__TASK REQUIREMENTS__
The required output is an exact restatement of the lines, starting with the one that contains "This screenshot has" and finishing with the last line of the listing. It contains no pictures.

○ ○ ○ ○ ○ ○ ○

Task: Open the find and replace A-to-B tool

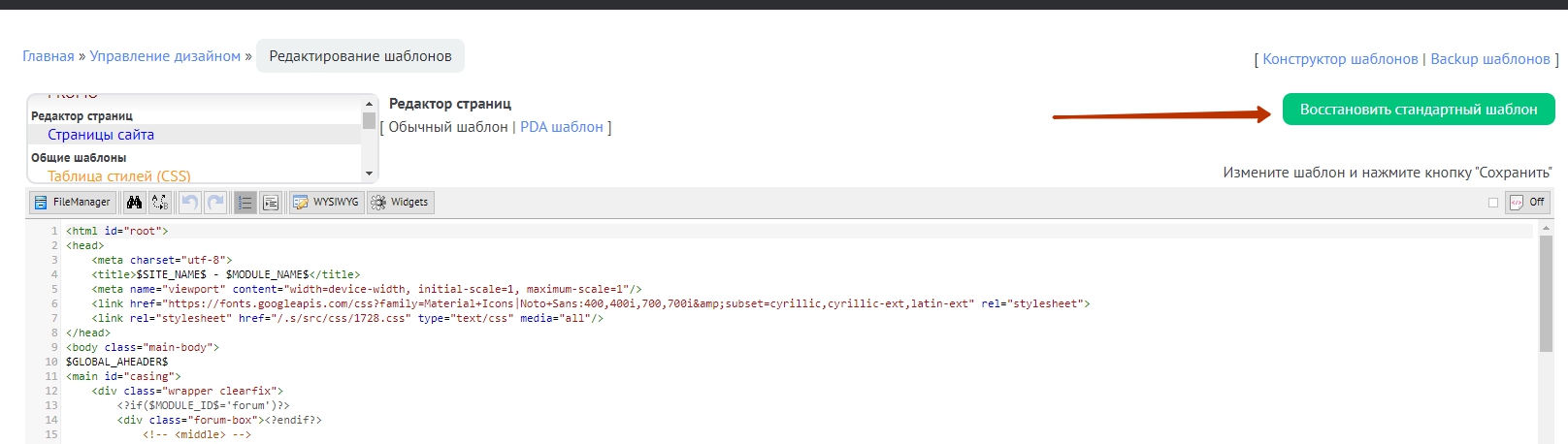Action: click(160, 203)
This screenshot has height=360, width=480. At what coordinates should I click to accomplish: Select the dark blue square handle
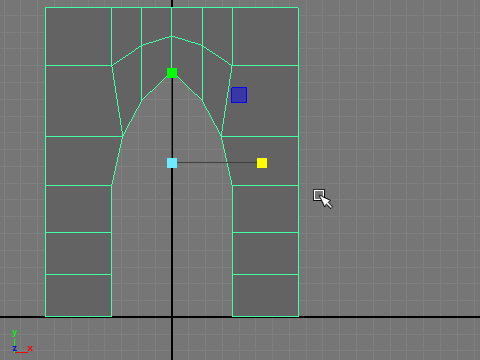(239, 95)
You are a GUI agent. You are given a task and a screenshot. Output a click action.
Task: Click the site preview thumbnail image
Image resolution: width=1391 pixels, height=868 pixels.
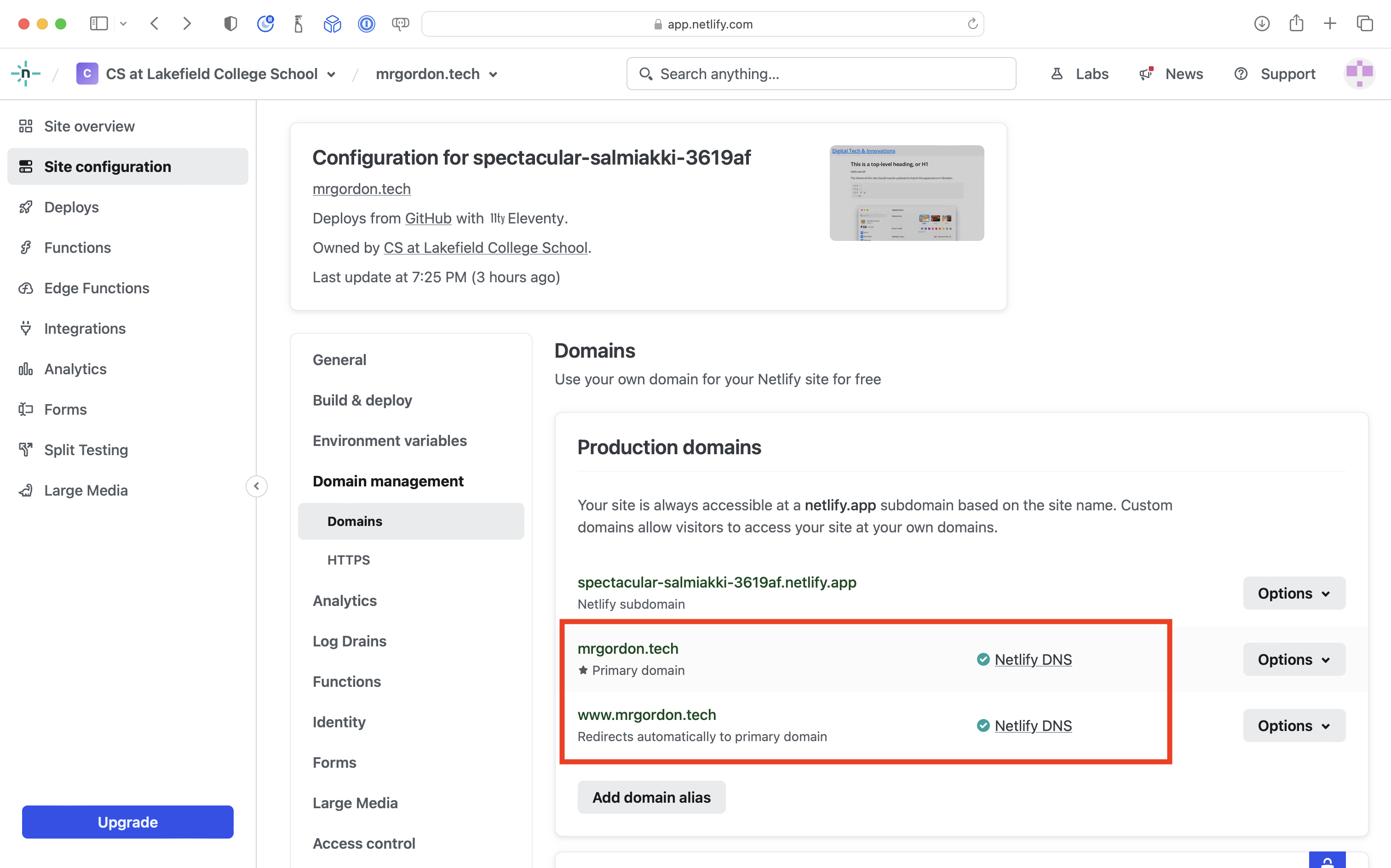907,193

○ ○ ○ ○ ○ ○ ○

__SOLUTION FOR THIS TASK__
This screenshot has height=360, width=480. At what coordinates should I click to accomplish: Select the dark blue square handle
(239, 95)
You are a GUI agent. You are given a task and a screenshot. Output a click action.
Task: Click the site preview thumbnail image
Image resolution: width=1391 pixels, height=868 pixels.
907,193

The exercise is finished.